The Caribou transport had come down in the Kudjeru Gap after poor weather forced the crew to retrace their route back through the gap, The aircraft’s starboard wing had hit treetops on a ridgeline, bringing down the plane.
The Caribou’s crew included Flight Lieutenant Graham Thomas, Pilot Officer Gregory Ebsary and Corporal Gary Power. Captain Robert Loftus, a ground liaison officer with the Australian Army, was also killed in the accident.
I remember seeing the injured boys on Moresby airstrip when I went south on leave some days later.
That was the end of the Army cadet scheme in Papua New Guinea.
Hi Daniel - I think Wau airstrip had a nine degree inclination. It certainly had some amazing history.
During World War II, the Japanese fought their way half way up the strip and Australian troops were being flown in over their heads by DC3's. Having landed, the troops disembarked and went straight into action. The wounded were evacuated by the same aircraft.
The local branch of the then Bank of NSW had the original steel vault out the back that had gaping holes in it from the cannon fire of Japanese fighters.
Ordinance from the war was everywhere and children constantly found bullets and cartridges whilst playing around their houses.
Not long before I was posted to Wau, a pilot of a DC3 forgot to put his handbrake on properly and the aircraft, minus the pilot, rolled down the strip and crashed into a house across the road at the end of the strip.
When you visited Wau, was the sign on the road and the lower end of the strip still there warning 'Landing aircraft have right of way'? Apparently some drivers were so intent on the road rules they forgot the obvious.
Apropos your feeling, in 1972 a Cessna 206 from MacAir was taking a group of ladies to Lae to do some shopping although there were storms around Lae and Nadzab.
Revving up at the top of the strip, the pilot jokingly turned to the apprehensive group and casually said: "By the way, are you all familiar with the safety features of this aircraft?"
"Noooo..." was the tremulous response.
"That's good," he said, ''Cos there aren't any" and pulled on the throttle.
Onlookers apparently heard the screams all the way down the strip as the plane took off.
Posted by: Paul Oates | 13 January 2019 at 11:14 AM
Thanks for this story Paul.
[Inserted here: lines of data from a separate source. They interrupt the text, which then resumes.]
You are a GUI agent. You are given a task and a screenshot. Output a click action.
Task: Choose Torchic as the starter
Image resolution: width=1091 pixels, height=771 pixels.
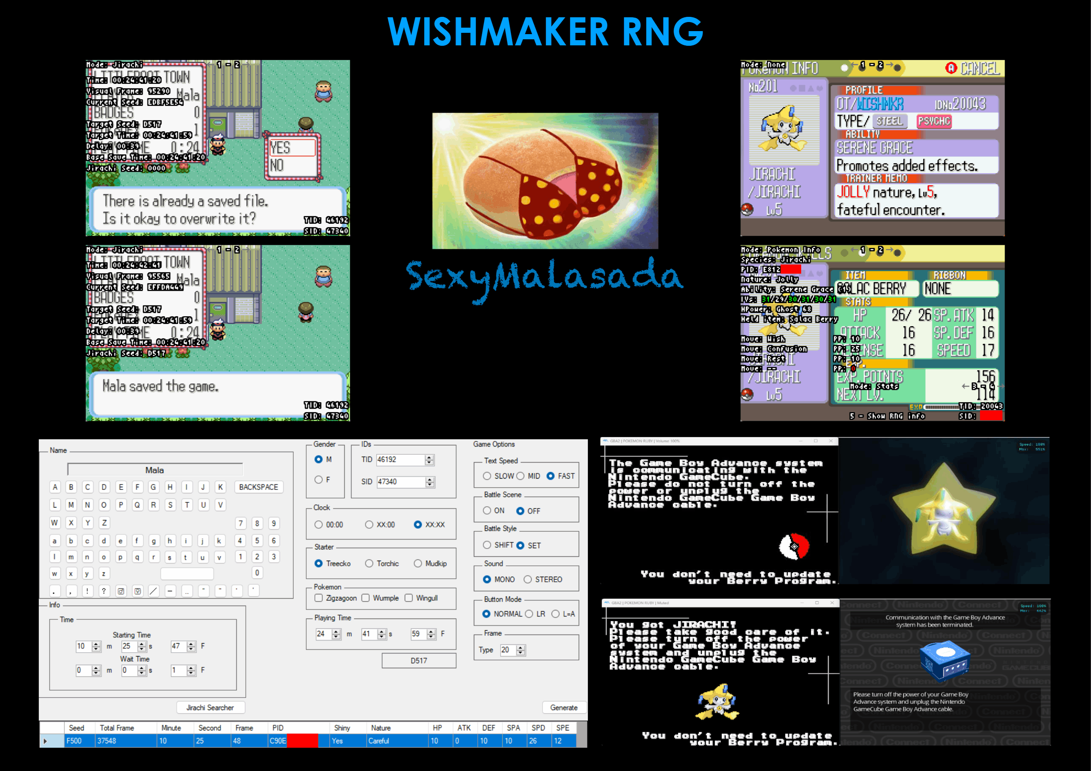(x=369, y=563)
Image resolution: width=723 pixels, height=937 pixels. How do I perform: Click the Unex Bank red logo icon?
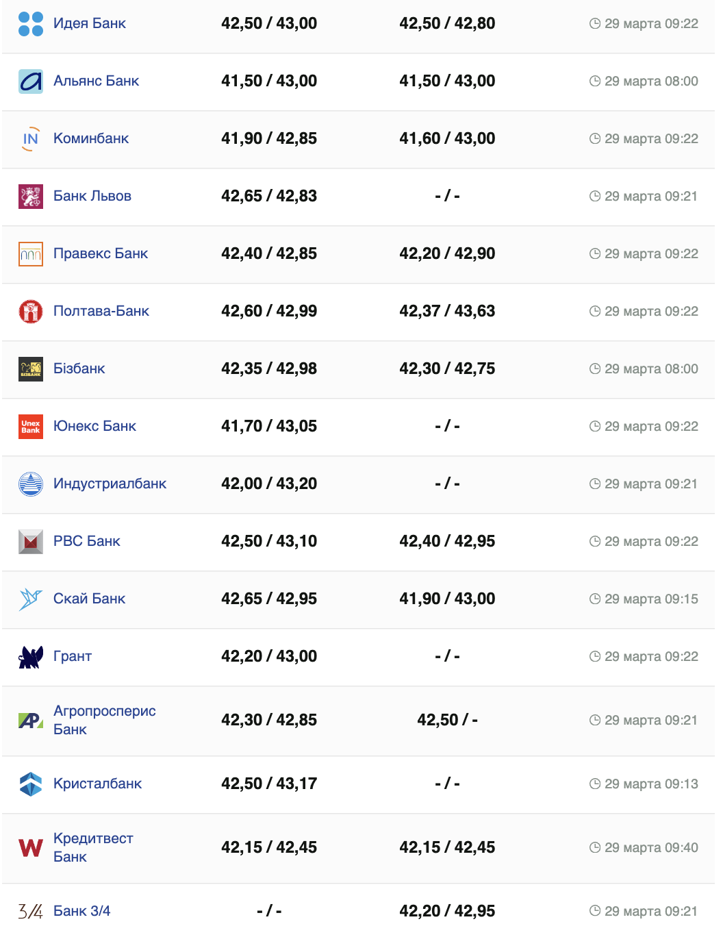click(31, 427)
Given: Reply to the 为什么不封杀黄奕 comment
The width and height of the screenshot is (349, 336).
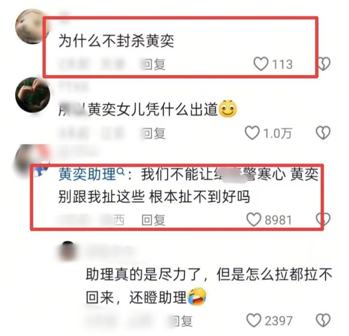Looking at the screenshot, I should [x=153, y=64].
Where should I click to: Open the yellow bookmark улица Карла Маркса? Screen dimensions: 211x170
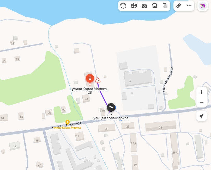[x=67, y=122]

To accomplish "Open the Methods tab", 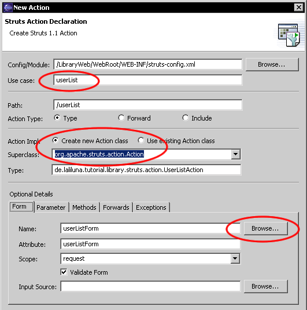I will (x=84, y=207).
I heard about the crash when I grade 7 at St Paul's Lutheran High School in Wapenamanda.
I landed on both the Wau and Bulolo airstrips on a light aircraft sometime in the late 70s.
I thought the Wau strip was a little steep. As we took off, I stepped on the floor board as if to apply the brake on a speeding car.
Soon, the fear was gone as we levelled off and flew towards Lae airport down the flat Markham Valley.